Amgen Process Development Sr. Scientist in Cambridge, Massachusetts
Amgen is seeking a Process Development Senior Scientist (Cambridge, MA) to join the Pivotal Bioprocesses Sciences & Technologies group within the Pivotal Drug Substance Process Development organization. The Process Development Scientist will be responsible for development, characterization, scale-up and support of drug substance processes to enable commercial advancement of programs from Ph II/III clinical trials to marketing application. This will require developing expertise in bioprocess purification and/or cell culture processing.
The Process Development Scientist will work in an integrated group in which cell culture and purification scientists work together to advance Amgen’s rich, exciting and multifaceted pipeline. With Amgen’s biology first approach, the position provides the outstanding opportunity of being able to work on multiple modalities from antibodies and oncolytic viruses to bispecifics.
The Pivotal Drug Substance Process Development organization at Amgen develops, characterizes and supports the commercialization of the drug substance manufacturing processes for all late-stage programs across the Amgen portfolio.
Lead an integrated group of cell-culture and purification scientists working in combined teams to advance Amgen’s dynamic pipeline.
Develop strong teams and support staff in career development.
Apply established platform approaches and utilize validated problem-solving skills to rapidly seek drug substance challenges and build robust processes with efficient experimentation
Drive new approaches and utilize out-of-the-box thinking to supply to technology development
Participate in drug substance teams and collaborate cross functionally with analytical and drug product representatives to deliver drug substance manufacturing processes in a phase appropriate manner
Deliver process amenable to cGMP operation and carry out deliverables of drug substance in a cGMP manufacturing environment
Ability to execute projects leading a team of junior scientist
Proven reciprocal experience and ability to efficiently work through others
Author, or provide direction for the authorship of, technical report or CMC regulatory submissions
Give presentations within the department and to senior management with minimal supervision
Actively build, generate, and present paper/presentations at scientific meetings
Well-recognized in the scientific community through a sustained record of peer-reviewed publications and patents
Doctorate degree and 2 years of scientific experience
Master’s degree and 5 years of scientific experience
Bachelor’s degree and 8 years of scientific experience
Doctorate in biological science discipline or chemical engineering with 5+ years of experience
Extensive experience in development and/or support of commercial manufacturing processes, including process scale-up
Experience in CMC commercialization process
Leadership of a lab group or leadership experience of functional or cross-functional projectteams and demonstrated results from leadership opportunities
Track record of innovation and implementation of new technologies
Experience in authoring BLA sections and interaction with regulatory agencies
Proven record problem solving and trouble-shooting protein drug substance process including purification processes, bioreactor process development, or high efficiency screening (HTS) technologies, preferably in a process development environment
Strong understanding in protein chromatography in chromatography
Experience in filtration operations, including ultrafiltration/diafiltration (UF/DF)

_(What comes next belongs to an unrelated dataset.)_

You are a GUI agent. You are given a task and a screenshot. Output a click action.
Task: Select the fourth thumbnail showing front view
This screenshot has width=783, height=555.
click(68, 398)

Scientific understanding of current bioreactor technologies, as well as the ability to explore and develop new approaches to further advance innovative bioreactor technologies
Understanding of protein characteristics and critical attributes to direct bioreactor development and product/process control strategies
Demonstrated ability to independently identify, develop and implement scientific solutions to practical problems
Motivated self-starter with excellent interpersonal and organizational skills
Leadership experience of dynamically increased scope and a demonstrated ability to encourage and lead a group of scientists to deliver on complex and challenging objectives in defined timelines
Demonstrated eminence in the scientific community through a sustained record of peer reviewed publications
Excellent verbal communication and scientific writing skills
Demonstrated success working with complementary team members in a dynamic, cross-functional environment
Familiarity with design of experiments and statistical analysis of data
Knowledge of license application and the drug development process
Exposure to cGMP manufacturing and CMC components of regulatory submissions
If you're seeking a career where you can truly make a difference in the lives of others, a career where you can work at the absolute forefront of biotechnology with the top minds in the field, you'll find it at Amgen.
Amgen, a biotechnology pioneer, discovers, develops and delivers innovative human therapeutics. Our medicines have helped millions of patients in the fight against cancer, kidney disease, rheumatoid arthritis and other serious illnesses.
As an organization dedicated to improving the quality of life for people around the world, Amgen fosters an inclusive environment of diverse, ethical, committed and highly accomplished people who respect each other but compete intensely to win. Together, we live the Amgen values as we continue advancing science to serve patients.
Amgen is an Equal Opportunity employer and will consider all qualified applicants for employment without regard to race, color, religion, sex, sexual orientation, gender identity, national origin, protected veteran status, or disability status.